Dual inhibition of NOX2 and receptor tyrosine kinase by BJ-1301 enhances anticancer therapy efficacy via suppression of autocrine-stimulatory factors in lung cancer

NADPH oxidase–derived reactive oxygen species (ROS) potentiate receptor tyrosine kinase (RTK) signaling, resulting in enhanced angiogenesis and tumor growth. In this study, we report that BJ-1301, a hybrid of pyridinol and alpha-tocopherol, exerts anticancer effects by dual inhibition of NADPH oxidase and RTK activities in endothelial and lung cancer cells. BJ-1301 suppresses ROS production by blocking translocation of NADPH oxidase cytosolic subunits to the cell membrane, thereby inhibiting activation. The potency of RTK inhibition by BJ-1301 was lower than that of sunitinib (a multi-RTK inhibitor), but the inhibition of downstream signaling pathways (e.g., ROS generation) and subsequent biological changes (e.g., NOX2 induction) by BJ-1301 was superior.
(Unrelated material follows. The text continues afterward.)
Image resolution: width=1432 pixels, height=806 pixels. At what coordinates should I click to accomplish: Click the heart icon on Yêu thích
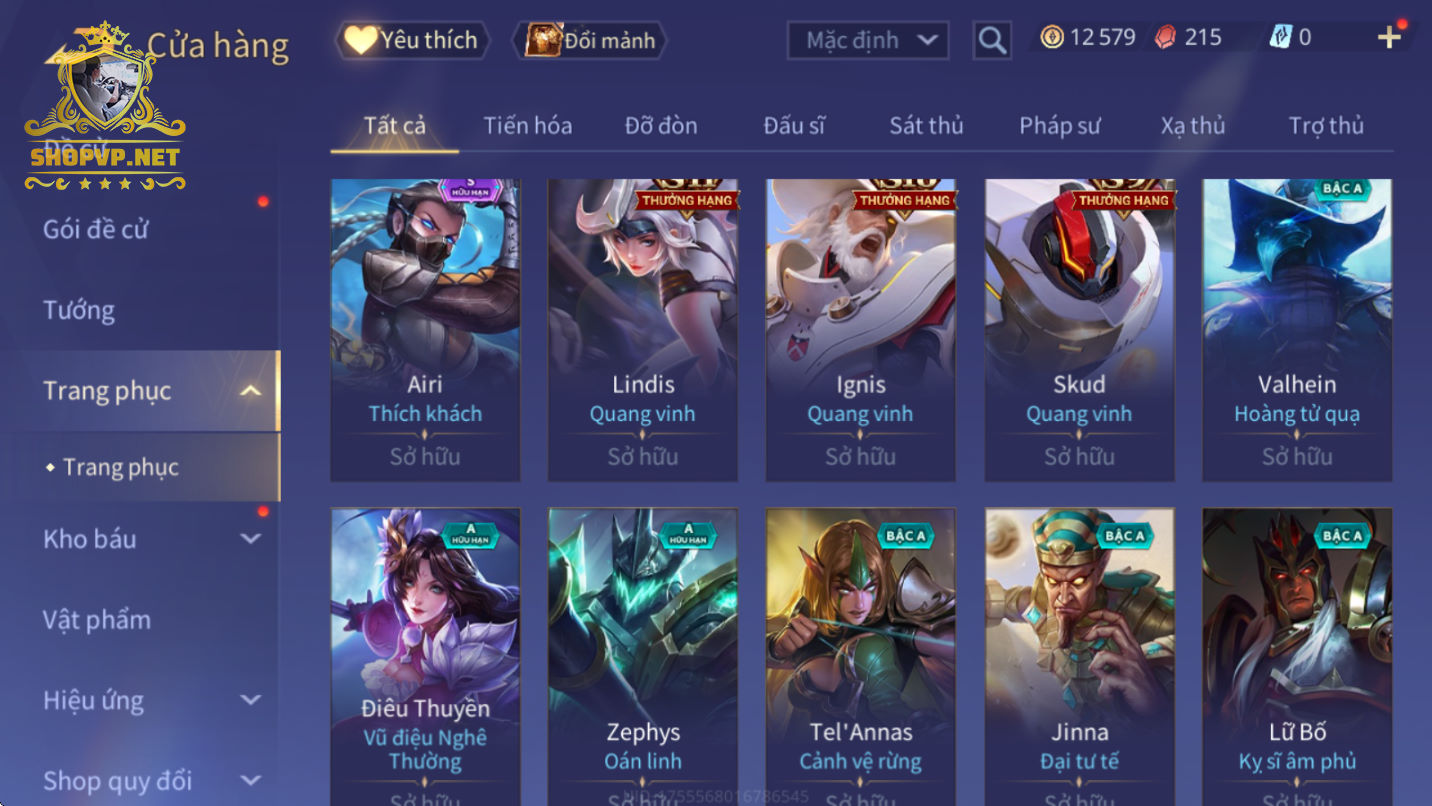point(360,40)
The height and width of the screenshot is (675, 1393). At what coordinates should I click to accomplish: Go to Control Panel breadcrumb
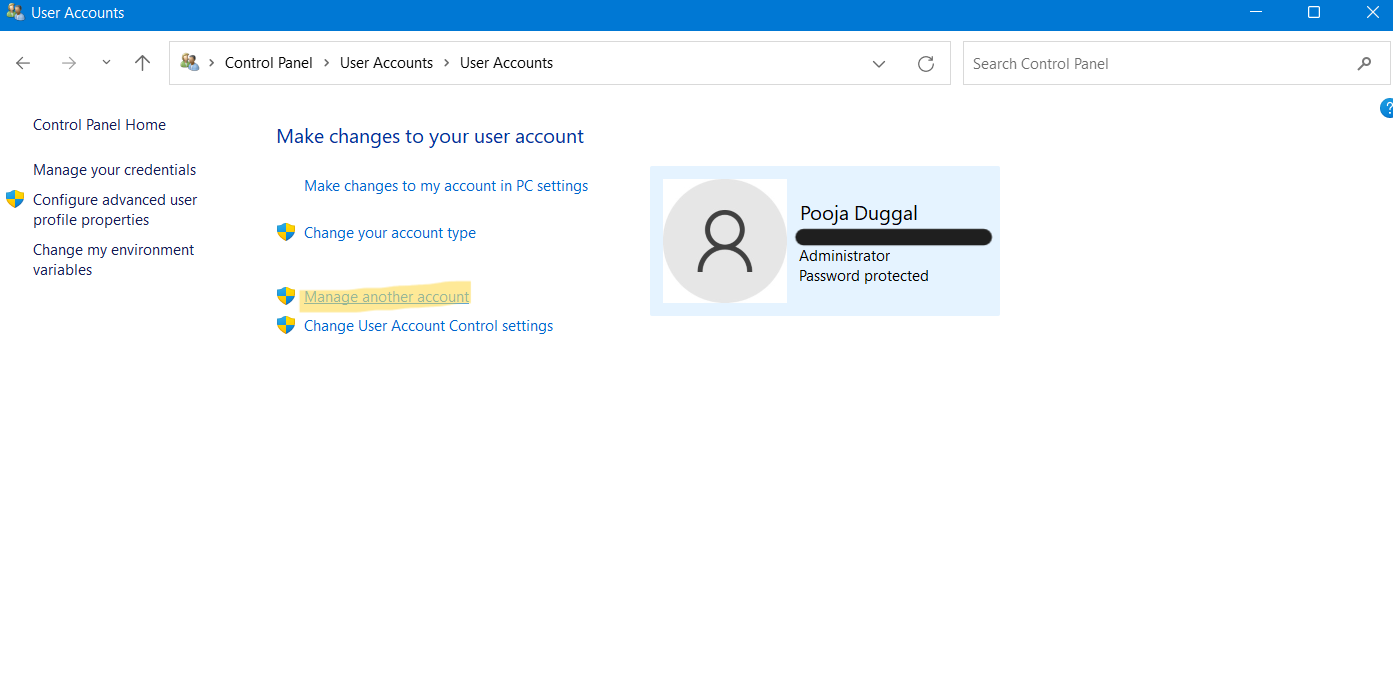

Consistently, BJ-1301 inhibited cisplatin-resistant lung cancer cell proliferation more than sunitinib did. In xenograft chick or mouse tumor models, BJ-1301 inhibited lung tumor growth, to an extent greater than that of sunitinib or cisplatin. Treatments with BJ-1301 induced regression of tumor growth, potentially due to downregulation of autocrine-stimulatory ligands for RTKs, such as TGFα and stem cell factor, in tumor tissues. Taken together, the current study demonstrates that BJ-1301 is a promising anticancer drug for the treatment of lung cancer. Mol Cancer Ther; 16(10); 2144–56. ©2017 AACR.